WHAT YOU WILL DO
Copy, from the data below, each line that has the word "item".
** MATERIAL FOR THIS EXERCISE follows **
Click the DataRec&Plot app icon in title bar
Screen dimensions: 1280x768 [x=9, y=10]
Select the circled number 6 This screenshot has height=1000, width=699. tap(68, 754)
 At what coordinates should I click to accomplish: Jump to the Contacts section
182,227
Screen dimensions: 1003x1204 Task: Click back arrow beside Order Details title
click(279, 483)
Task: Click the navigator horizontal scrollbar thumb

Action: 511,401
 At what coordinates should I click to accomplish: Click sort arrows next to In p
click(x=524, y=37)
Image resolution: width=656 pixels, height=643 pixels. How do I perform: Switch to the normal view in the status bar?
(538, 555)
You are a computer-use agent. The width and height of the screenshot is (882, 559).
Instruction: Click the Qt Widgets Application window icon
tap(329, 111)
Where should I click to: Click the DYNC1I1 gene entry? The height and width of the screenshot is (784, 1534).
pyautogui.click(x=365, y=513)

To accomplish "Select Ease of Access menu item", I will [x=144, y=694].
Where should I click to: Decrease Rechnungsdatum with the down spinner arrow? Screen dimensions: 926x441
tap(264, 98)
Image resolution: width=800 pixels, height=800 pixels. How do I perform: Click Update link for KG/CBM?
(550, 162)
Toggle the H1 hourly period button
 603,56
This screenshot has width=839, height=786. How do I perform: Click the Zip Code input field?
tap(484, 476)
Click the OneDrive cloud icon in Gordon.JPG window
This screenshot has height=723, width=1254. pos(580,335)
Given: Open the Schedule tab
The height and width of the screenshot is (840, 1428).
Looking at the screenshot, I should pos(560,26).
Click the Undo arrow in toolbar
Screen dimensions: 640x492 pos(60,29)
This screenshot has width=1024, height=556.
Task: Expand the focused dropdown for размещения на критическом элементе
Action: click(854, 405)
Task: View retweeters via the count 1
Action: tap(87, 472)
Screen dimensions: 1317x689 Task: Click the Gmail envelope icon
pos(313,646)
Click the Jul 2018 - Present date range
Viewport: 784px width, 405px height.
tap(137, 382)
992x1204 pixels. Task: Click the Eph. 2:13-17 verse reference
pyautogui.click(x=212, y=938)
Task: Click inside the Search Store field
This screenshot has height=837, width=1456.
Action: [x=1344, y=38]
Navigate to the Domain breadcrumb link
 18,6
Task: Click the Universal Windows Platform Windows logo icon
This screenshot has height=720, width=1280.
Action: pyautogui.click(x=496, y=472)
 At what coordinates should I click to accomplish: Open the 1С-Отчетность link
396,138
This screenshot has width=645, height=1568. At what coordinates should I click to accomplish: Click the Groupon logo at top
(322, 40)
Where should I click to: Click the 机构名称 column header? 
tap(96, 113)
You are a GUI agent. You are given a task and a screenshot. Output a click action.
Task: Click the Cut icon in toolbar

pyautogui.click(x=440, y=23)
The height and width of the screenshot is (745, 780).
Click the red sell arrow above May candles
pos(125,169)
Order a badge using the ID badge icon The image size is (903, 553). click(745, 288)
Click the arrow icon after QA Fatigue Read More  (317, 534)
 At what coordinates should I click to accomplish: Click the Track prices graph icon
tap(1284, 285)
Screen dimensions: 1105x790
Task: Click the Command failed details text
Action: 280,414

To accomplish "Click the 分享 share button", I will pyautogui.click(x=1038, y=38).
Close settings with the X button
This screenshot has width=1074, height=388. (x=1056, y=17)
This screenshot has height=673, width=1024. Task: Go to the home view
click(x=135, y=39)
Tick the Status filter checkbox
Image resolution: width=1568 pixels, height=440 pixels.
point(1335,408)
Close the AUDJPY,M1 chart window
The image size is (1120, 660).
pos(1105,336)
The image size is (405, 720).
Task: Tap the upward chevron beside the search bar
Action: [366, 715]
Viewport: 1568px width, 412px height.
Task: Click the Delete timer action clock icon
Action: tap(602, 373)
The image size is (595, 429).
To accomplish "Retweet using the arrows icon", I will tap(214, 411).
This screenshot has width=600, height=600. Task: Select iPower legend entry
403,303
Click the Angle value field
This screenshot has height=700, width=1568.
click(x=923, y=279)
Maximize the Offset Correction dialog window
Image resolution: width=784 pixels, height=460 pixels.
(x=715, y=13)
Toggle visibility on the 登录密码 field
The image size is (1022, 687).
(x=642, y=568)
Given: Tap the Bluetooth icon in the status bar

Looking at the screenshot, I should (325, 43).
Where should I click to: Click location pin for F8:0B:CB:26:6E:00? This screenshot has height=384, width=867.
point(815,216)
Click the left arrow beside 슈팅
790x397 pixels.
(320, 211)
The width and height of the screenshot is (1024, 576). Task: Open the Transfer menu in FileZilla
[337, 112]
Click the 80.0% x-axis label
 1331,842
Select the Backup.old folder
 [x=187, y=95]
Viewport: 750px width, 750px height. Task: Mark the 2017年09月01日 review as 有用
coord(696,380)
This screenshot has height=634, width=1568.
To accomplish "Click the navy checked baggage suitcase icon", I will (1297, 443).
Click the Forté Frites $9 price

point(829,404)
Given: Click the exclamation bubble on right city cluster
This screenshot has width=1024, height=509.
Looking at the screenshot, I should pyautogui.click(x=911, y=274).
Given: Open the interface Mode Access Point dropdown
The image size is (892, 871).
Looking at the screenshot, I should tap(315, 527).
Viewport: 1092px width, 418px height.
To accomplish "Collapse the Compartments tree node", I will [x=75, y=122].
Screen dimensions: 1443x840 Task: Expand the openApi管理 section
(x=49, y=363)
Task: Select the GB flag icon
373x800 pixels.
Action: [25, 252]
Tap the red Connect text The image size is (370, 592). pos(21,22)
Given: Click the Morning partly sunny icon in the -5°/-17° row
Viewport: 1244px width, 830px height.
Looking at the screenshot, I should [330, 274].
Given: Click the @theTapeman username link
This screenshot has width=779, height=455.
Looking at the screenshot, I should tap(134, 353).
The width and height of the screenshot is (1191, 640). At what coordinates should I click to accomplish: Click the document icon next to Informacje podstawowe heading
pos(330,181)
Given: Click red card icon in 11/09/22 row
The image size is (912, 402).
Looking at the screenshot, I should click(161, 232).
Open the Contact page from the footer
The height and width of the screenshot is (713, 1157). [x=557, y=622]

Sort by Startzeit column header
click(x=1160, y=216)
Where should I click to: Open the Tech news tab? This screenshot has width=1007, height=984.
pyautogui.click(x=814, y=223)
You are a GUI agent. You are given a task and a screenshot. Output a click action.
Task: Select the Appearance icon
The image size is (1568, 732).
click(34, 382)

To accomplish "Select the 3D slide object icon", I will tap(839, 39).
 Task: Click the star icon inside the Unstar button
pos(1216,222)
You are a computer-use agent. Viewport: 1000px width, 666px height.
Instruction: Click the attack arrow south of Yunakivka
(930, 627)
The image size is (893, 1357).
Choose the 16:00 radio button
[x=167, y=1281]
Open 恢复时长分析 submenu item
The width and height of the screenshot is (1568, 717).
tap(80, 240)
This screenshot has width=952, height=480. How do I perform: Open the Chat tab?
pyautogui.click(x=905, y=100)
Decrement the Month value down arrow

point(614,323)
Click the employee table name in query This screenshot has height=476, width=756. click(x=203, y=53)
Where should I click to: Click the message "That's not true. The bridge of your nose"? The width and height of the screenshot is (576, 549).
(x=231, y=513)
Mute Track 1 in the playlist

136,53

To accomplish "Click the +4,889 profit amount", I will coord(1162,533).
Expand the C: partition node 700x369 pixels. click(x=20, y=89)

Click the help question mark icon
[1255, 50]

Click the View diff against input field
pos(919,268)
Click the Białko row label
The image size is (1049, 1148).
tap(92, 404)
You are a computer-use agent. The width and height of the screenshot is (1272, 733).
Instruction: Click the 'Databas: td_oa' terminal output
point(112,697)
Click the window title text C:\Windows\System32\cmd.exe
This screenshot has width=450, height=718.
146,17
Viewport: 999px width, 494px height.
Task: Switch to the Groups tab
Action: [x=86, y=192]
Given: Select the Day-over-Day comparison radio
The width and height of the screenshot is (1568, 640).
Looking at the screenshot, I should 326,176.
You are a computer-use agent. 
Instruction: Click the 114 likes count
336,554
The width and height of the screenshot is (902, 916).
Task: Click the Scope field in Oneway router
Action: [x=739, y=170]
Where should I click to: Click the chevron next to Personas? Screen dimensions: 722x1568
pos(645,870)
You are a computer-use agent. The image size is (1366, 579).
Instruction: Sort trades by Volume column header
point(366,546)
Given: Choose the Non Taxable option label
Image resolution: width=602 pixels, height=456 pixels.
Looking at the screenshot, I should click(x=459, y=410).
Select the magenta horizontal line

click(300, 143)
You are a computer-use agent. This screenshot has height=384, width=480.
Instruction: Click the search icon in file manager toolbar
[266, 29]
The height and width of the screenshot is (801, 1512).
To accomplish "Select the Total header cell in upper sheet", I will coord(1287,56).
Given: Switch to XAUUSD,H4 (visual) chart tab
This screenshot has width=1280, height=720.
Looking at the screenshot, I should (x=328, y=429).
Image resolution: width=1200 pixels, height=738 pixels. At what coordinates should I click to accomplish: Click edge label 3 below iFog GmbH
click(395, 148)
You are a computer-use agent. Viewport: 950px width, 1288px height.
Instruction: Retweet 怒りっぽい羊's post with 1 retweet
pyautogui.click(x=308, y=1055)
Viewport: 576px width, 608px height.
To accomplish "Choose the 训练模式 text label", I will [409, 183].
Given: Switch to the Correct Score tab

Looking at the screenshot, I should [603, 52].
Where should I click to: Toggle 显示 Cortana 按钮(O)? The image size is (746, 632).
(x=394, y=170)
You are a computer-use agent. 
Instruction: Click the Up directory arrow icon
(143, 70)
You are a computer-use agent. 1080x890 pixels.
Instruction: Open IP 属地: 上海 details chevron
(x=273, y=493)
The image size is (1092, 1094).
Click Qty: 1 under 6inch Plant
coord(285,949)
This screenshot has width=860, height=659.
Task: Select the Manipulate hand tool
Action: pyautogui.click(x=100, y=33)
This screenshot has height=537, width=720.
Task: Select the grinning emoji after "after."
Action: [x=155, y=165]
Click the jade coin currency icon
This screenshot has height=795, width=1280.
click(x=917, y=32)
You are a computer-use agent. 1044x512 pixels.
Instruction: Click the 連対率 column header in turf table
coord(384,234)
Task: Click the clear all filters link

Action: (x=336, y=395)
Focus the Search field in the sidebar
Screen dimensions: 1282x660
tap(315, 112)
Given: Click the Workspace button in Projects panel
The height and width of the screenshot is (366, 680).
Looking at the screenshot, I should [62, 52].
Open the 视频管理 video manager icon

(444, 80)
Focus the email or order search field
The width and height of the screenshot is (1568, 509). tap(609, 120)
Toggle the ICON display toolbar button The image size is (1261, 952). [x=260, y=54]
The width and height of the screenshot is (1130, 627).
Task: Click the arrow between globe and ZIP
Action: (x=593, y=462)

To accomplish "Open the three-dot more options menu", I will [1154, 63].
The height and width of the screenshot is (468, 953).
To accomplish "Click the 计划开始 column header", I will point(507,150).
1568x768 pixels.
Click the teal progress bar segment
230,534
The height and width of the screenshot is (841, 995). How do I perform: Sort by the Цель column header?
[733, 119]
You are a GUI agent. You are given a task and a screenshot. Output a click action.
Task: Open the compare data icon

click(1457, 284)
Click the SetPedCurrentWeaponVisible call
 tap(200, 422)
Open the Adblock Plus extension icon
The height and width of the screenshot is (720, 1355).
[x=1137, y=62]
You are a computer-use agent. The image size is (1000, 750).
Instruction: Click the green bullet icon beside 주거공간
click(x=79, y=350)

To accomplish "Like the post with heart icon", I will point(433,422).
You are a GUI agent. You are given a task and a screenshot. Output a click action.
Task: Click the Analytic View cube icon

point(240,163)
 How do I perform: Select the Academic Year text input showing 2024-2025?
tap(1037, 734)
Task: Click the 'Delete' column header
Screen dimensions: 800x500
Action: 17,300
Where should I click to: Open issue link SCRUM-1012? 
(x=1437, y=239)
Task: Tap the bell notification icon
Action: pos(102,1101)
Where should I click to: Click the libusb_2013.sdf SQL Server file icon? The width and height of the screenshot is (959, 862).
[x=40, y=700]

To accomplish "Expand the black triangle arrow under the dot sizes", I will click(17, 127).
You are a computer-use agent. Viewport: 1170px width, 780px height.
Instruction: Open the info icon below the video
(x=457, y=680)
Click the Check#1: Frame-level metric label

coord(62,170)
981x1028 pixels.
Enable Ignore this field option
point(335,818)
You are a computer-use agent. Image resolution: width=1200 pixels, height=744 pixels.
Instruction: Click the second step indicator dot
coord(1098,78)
** End of MATERIAL FOR THIS EXERCISE **
ANSWER FOR THIS EXERCISE
To accomplish "Select Ease of Access menu item", I will [x=144, y=694].
Open 恢复时长分析 submenu item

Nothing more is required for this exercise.